Histogram beginner dilemma - Manual Calculation vs. JMP 7

B

Bjourne

#1
I just am trying to study 7 QC Tools and I started off with Histogram and then Control Charts(variable data first). As I was finished with computing manually the data I have I checked it out with an officemate via JMP 7. I had different results mainly because my spread is not the same as that of JMP 7's....

Please see the image of my data table below.

No of observations = 75

Max = 2.15 Min = 1.70

Range = Max - Min = .45

Class Interval = square root of 75 = 8.6602 = 9

STDEV = .099742912

Internal Class Width = STDEV / 3 = .099742912 / 3 = .03

Please see my tally sheet and histogram below.

Here is the JMP 7 image my officemate created. (I do not know how to use JMP 7 by the way :)...)

Please allow me some beginner questions..

As the image shows, JMP 7's is different than mine. I have 10 bars the same as JMP but the distance of the data "0" is not the same.

Is my histogram wrong?

What's the rule of the thumb for the "internal class width"...? Is it:

(1) STDEV / 3 which is the Standard Deviation divided by 3

or

(2) Internal Class Width = Range / Class Interval....? Where if I will use my data above, my class interval is the square root of 75 rounded to "0", which is 9. So if I apply the formula mentioned, .45 / 9 = .05

Please see image below if I use (2).


When will I use (1)...?

When will I use (2)...?

I also saw this at the moresteam_com website about histograms,


1. Count the number of data points (50 in our height example).

2. Determine the range of the sample - the difference between the highest and lowest values (73.1-65, or 8.1 inches in our height example.

3. Determine the number of class intervals.

You can use either of two methods as general guidelines in determining the number of intervals:
A. Use ten intervals as a rule of thumb.
B. Calculate the square root of the number of data points and round to the nearest whole number. In the case of our height example, the square root of 50 is 7.07, or 7 when rounded. You may wish to experiment with different interval numbers. If there are too many, the distribution will spread out, and the histogram will look flat. Likewise, if there are too few intervals, the distribution can look artificially tight.

4. Determine the interval class width by one of two methods:

A. Width = Range/# Intervals = 8.1 / 10 = 0.81
B. Divide the Standard Deviation by three. In this case, the height data has a Standard Deviation of 1.85, which yields a class interval size of 0.62 inches, and therefore a total of 14 class intervals (Range of 8.1 divided by 0.62, rounded up).

This is slightly more class intervals than our rule of thumb indicated....
There are two options given there, (A) and (B).

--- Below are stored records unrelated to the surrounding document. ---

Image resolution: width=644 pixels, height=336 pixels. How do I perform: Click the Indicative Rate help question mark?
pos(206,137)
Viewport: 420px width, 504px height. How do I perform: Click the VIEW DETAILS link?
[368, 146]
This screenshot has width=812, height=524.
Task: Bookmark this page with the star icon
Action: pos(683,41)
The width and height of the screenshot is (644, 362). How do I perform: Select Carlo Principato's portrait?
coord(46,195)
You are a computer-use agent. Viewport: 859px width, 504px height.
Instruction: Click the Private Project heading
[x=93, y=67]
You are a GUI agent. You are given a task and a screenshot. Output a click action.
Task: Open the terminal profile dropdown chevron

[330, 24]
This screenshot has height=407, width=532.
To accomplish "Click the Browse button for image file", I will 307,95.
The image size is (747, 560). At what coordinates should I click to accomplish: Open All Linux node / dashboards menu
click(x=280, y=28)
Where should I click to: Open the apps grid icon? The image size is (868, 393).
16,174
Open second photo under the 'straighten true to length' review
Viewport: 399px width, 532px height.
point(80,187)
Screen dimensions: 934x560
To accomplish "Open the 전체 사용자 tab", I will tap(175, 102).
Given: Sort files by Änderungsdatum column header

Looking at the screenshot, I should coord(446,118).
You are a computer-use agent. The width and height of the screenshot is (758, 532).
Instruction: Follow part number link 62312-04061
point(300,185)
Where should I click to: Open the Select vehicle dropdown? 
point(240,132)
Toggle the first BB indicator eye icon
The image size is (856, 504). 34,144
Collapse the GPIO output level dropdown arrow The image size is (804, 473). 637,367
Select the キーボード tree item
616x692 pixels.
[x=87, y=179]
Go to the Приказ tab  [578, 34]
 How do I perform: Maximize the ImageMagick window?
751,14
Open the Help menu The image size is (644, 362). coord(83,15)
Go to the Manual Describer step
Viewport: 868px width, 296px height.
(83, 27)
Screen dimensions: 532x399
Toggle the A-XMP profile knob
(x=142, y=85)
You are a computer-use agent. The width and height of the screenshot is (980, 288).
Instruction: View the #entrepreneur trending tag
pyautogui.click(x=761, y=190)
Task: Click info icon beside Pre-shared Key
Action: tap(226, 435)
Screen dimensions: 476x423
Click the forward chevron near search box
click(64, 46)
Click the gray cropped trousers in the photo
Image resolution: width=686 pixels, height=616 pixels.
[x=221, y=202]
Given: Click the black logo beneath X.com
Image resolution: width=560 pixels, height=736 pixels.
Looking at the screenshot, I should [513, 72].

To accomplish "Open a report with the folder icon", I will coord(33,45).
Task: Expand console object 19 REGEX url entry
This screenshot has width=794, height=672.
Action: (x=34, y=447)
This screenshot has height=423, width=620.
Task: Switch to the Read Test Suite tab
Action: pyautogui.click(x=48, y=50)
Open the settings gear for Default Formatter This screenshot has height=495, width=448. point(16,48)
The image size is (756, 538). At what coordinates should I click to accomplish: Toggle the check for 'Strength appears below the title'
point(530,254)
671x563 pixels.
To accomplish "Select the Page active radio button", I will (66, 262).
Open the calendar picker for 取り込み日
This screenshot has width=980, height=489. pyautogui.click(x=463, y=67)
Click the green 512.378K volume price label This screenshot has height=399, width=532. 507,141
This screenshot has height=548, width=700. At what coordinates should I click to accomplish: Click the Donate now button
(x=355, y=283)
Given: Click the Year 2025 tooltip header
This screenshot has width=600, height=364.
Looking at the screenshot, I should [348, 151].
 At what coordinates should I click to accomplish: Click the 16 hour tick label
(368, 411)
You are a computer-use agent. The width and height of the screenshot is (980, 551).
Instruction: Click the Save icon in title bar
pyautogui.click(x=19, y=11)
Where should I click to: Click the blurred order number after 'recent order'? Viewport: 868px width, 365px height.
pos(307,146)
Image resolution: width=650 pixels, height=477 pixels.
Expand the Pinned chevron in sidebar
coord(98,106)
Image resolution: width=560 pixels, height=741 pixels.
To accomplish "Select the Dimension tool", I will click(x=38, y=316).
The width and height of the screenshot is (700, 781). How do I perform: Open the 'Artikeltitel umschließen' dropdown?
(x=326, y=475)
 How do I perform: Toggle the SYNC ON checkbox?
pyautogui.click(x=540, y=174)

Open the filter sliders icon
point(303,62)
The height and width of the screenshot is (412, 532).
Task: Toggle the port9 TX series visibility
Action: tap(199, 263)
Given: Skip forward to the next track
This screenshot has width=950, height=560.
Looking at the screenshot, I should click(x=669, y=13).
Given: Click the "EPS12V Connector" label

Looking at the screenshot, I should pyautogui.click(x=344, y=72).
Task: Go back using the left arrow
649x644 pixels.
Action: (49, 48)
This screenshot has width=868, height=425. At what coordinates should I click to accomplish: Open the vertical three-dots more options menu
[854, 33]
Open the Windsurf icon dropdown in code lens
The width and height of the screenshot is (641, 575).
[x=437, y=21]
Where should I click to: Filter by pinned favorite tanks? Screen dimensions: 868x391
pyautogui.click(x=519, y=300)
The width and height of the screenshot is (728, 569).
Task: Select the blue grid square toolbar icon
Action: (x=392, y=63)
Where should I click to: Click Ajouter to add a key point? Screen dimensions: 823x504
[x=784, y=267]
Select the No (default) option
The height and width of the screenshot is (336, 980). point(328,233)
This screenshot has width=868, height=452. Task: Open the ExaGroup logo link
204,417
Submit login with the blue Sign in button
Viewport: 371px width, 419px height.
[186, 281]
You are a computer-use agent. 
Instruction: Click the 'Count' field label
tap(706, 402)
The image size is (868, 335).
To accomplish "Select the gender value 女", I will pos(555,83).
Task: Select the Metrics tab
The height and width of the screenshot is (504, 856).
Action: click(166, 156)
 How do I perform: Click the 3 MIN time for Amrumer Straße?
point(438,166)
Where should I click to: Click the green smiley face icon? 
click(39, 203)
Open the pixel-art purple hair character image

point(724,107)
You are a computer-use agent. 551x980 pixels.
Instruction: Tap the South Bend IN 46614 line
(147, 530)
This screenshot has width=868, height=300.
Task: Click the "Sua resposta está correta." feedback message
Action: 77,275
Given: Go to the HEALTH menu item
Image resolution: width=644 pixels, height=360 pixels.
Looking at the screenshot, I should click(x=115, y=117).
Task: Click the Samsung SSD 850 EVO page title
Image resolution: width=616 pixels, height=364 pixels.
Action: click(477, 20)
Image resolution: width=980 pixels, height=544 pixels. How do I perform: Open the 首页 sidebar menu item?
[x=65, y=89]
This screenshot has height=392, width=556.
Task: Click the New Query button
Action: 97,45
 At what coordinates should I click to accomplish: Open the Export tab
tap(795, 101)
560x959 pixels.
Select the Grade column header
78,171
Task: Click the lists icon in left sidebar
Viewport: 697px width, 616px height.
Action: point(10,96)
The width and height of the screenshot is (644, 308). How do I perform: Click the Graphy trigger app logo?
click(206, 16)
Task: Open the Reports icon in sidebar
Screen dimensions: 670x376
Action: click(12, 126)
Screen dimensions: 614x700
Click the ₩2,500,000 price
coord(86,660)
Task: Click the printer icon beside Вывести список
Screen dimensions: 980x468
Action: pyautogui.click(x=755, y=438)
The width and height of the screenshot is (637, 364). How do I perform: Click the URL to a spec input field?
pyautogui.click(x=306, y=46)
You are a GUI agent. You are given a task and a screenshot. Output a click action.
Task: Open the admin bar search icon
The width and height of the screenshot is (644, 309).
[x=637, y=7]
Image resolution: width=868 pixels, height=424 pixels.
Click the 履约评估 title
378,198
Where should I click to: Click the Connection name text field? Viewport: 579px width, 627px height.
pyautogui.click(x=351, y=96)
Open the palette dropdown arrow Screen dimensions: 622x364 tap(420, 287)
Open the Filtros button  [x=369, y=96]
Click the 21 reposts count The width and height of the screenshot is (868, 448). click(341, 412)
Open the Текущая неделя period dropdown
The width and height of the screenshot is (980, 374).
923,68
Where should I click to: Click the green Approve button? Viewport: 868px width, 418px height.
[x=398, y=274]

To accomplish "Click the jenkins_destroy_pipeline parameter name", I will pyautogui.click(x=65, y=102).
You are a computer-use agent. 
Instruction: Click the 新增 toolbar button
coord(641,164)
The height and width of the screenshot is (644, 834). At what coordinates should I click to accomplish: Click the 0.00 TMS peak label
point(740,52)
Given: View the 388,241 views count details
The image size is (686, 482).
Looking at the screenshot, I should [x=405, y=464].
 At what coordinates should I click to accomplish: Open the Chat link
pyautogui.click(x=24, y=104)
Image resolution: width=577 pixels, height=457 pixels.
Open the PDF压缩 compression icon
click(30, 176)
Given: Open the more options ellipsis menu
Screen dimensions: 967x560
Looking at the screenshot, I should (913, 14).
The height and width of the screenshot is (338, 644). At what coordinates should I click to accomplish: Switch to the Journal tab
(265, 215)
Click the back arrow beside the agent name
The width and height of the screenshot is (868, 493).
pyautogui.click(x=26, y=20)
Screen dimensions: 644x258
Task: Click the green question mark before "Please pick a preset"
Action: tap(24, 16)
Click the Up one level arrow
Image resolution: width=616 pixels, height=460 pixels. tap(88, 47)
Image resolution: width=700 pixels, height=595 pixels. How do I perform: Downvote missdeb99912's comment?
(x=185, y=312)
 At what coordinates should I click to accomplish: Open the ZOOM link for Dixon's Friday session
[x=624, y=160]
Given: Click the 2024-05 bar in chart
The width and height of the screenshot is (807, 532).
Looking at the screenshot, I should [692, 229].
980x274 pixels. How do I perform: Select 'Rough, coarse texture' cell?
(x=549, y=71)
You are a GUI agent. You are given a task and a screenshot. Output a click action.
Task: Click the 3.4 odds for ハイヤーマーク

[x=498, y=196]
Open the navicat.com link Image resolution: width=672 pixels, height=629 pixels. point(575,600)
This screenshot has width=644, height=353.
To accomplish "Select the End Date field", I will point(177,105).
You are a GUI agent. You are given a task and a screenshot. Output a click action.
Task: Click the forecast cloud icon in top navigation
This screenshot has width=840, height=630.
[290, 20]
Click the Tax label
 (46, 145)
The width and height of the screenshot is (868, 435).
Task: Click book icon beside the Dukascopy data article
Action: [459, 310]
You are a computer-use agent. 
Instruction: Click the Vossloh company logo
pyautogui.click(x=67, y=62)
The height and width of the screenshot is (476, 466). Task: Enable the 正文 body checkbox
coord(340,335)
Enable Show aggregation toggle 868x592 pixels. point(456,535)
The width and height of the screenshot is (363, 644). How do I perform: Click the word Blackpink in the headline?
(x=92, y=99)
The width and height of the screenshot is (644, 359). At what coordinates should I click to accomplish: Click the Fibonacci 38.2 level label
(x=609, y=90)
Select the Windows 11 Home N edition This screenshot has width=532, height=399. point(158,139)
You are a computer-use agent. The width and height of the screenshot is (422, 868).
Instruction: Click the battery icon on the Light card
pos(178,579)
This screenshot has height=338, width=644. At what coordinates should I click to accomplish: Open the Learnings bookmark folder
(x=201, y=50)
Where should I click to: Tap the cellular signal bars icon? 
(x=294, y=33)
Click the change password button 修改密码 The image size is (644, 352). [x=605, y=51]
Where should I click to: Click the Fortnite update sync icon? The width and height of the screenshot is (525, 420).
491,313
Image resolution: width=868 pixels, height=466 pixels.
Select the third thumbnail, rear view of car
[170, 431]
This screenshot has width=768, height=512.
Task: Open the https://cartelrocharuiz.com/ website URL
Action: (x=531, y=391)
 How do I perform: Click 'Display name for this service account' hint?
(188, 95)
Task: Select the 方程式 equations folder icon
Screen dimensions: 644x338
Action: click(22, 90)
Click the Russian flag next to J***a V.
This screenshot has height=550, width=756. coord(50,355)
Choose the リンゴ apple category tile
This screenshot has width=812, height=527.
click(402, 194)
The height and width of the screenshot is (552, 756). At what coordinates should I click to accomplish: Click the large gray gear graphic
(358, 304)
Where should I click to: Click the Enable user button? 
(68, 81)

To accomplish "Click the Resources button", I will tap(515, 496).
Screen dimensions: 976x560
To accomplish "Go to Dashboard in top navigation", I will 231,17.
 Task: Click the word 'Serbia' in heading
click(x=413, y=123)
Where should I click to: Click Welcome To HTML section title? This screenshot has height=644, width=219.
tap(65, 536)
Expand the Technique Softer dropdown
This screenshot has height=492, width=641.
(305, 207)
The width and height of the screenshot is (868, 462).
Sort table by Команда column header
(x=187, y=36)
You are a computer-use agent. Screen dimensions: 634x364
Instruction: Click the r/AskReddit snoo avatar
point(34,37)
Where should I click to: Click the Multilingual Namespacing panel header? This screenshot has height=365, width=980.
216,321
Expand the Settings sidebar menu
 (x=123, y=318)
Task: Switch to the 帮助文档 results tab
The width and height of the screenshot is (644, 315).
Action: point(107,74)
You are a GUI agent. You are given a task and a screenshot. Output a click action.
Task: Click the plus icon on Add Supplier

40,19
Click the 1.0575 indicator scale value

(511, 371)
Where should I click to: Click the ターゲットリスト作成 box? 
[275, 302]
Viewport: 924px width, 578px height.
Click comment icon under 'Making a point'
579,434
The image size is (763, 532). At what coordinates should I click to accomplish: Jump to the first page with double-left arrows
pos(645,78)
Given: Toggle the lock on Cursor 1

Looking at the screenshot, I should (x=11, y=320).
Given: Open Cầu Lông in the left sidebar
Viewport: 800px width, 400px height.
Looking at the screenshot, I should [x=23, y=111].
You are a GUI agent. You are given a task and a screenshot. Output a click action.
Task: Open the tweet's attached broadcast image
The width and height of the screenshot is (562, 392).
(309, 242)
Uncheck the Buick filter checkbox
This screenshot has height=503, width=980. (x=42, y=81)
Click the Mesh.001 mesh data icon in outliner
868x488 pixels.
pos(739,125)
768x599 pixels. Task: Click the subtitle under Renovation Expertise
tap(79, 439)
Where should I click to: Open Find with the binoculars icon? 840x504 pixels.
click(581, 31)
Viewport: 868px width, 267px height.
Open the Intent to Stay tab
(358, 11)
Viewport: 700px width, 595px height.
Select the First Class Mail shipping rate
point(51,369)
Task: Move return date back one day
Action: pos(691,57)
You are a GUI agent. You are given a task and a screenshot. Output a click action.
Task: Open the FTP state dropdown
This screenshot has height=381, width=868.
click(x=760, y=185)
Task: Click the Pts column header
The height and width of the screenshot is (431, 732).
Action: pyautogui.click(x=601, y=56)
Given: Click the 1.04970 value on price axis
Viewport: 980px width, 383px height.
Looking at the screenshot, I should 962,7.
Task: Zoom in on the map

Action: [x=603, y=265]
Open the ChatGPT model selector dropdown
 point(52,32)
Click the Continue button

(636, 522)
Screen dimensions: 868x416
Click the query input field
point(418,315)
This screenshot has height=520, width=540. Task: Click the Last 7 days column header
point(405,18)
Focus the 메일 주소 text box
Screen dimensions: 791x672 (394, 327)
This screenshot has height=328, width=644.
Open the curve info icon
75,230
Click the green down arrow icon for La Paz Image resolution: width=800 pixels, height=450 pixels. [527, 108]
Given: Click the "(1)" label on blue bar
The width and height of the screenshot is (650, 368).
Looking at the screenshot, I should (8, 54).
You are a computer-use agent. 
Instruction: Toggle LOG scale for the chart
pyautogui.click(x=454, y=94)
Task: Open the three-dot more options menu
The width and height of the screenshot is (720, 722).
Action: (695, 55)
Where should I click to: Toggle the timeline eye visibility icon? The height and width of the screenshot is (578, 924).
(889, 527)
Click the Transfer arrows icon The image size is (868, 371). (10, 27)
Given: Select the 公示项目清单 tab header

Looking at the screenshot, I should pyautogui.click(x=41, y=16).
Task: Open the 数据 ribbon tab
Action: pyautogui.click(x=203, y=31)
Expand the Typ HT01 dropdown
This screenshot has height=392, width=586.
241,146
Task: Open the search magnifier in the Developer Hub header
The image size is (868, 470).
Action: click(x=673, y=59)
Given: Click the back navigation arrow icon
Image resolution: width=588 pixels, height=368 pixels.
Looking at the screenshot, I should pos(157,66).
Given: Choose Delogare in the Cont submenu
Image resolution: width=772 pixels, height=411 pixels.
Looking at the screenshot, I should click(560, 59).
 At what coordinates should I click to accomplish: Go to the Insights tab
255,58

If I use (A) in determining the number of class intervals, am I to use (A) also in determining the internal class width..?

If I use (B) in determining the number of class intervals then also in determining the internal class width..?

This is getting confusing to me because I am a beginner and just trying to learn stuff that I can apply at work.

One officemate handed me an old training sheet she had which has a table for determining Class Interval. Please see below.

The number of observations I have is 75. If I use the table above, what will I use as CI...? It says there 6 to 10...

It also says there,

Alternatively: Cell interval = Range / (1+3.22Logn)
So if I use that,

CI = .45 / (1+0507855872)
CI = .45 / 1.507855872
CI = .298437011
CI = .298
CI= .30

Width = Range/# Intervals = .44 / .30 = 1.5

I do not know what is the correct formula to use now.....?

Please help...and I beg for your consideration as I really am a beginner. Thanks for understanding gurus :)
 

Attachments

Elsmar Forum Sponsor

Statistical Steven

Statistician
Staff member
Super Moderator
#3
There are lots of different rules for bin size, some of just convention (n=10) to using Sturges or Rice rules. It looks like your histogram and JMP histogram are the same. The purpose of the histogram is to show the distribution of the data (to check normality for example). Don't get caught up in the calculation of bin size, as usually they are just rules of thumb.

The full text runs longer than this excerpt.